▸ **DATA RECORDS**

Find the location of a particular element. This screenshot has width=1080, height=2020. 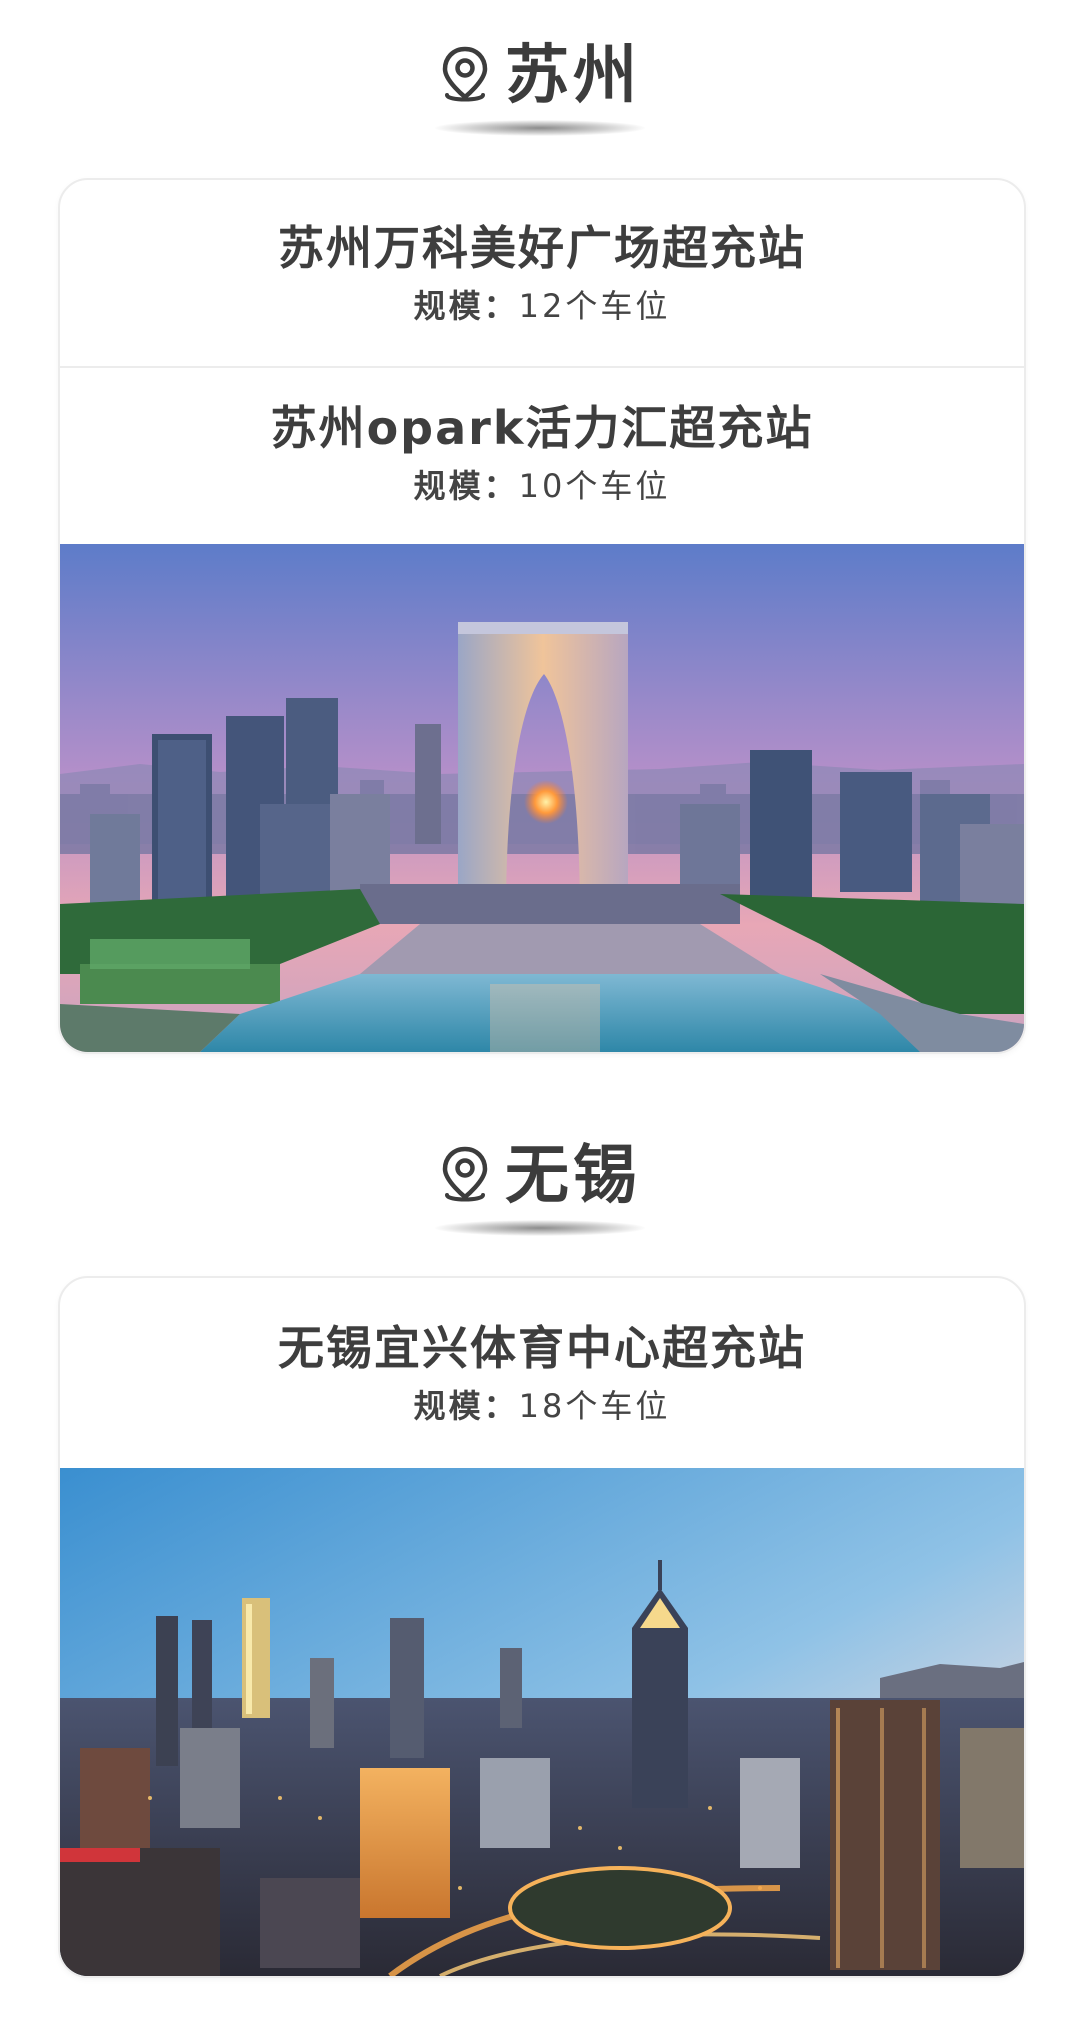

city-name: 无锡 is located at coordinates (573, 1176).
==
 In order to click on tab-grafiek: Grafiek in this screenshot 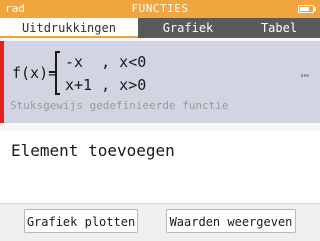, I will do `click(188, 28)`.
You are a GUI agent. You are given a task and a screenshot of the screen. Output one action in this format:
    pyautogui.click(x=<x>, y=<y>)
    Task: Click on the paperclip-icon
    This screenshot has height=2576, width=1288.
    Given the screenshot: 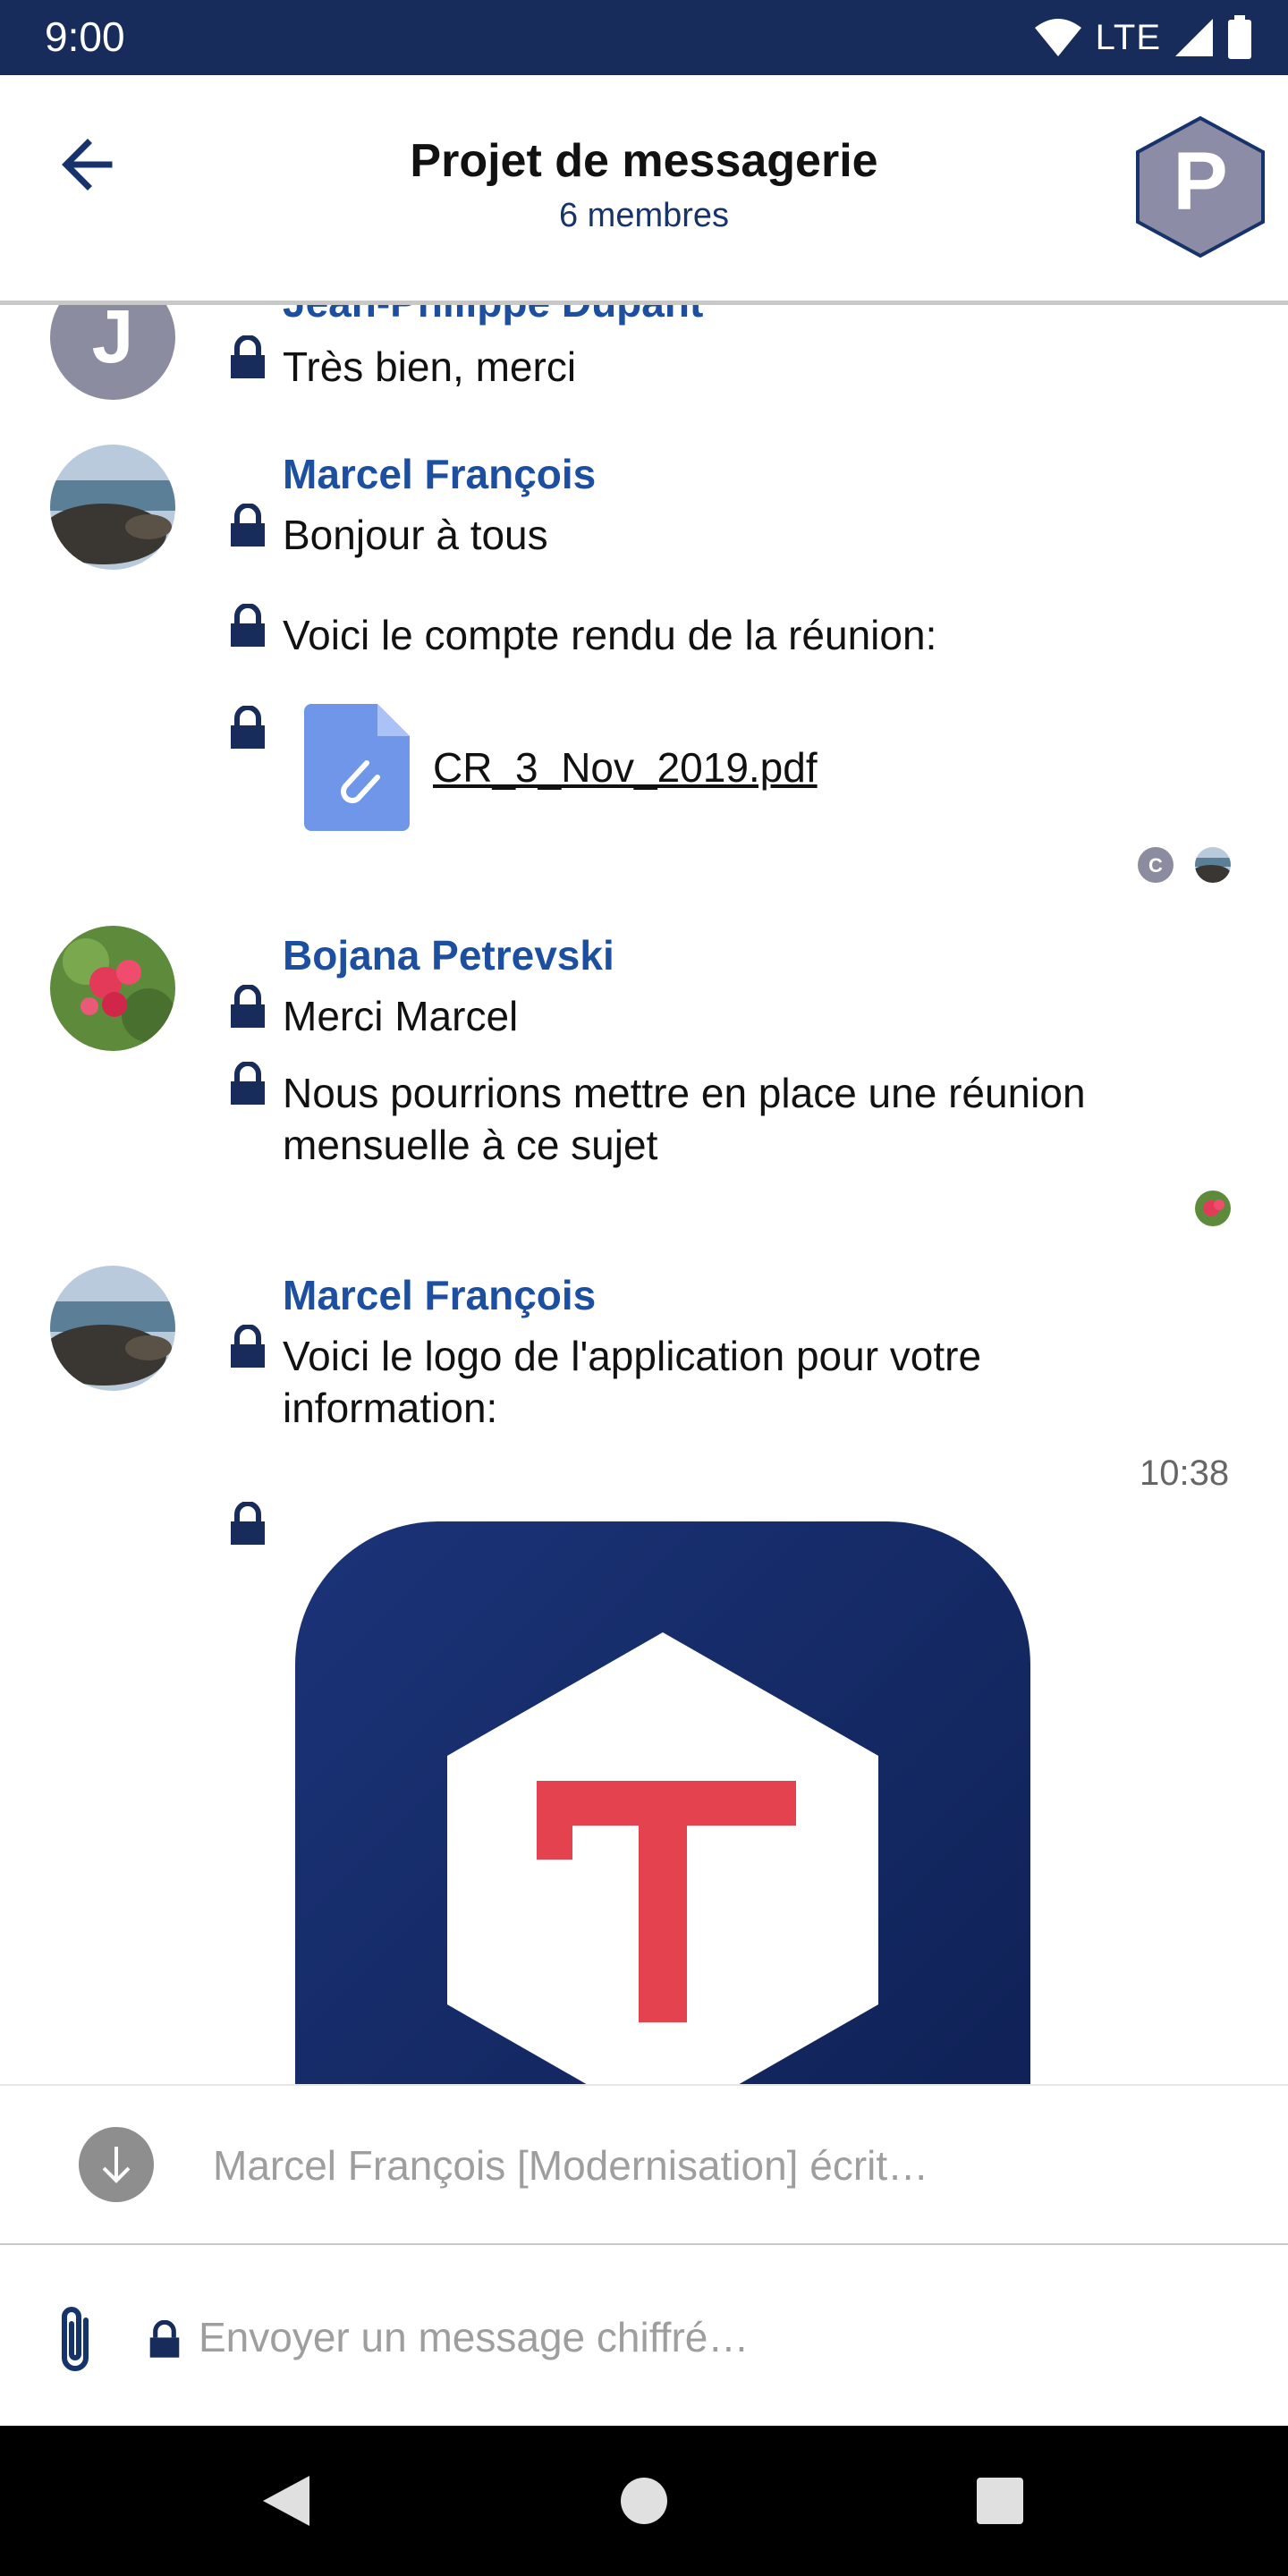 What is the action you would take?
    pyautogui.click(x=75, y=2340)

▸ **TASK TO CARRY OUT**
Express the records from the line with "Find the location" up to and including the line with "city-name: 无锡 is" as a two-column CSV with the columns instruction and response, one row per record. Put each field in quotes, turn line breaks into spaces, and leave out the pictures.

▸ **EXERCISE SOLUTION**
instruction,response
"Find the location of a particular element. This screenshot has width=1080, height=2020.","city-name: 无锡 is located at coordinates (573, 1176)."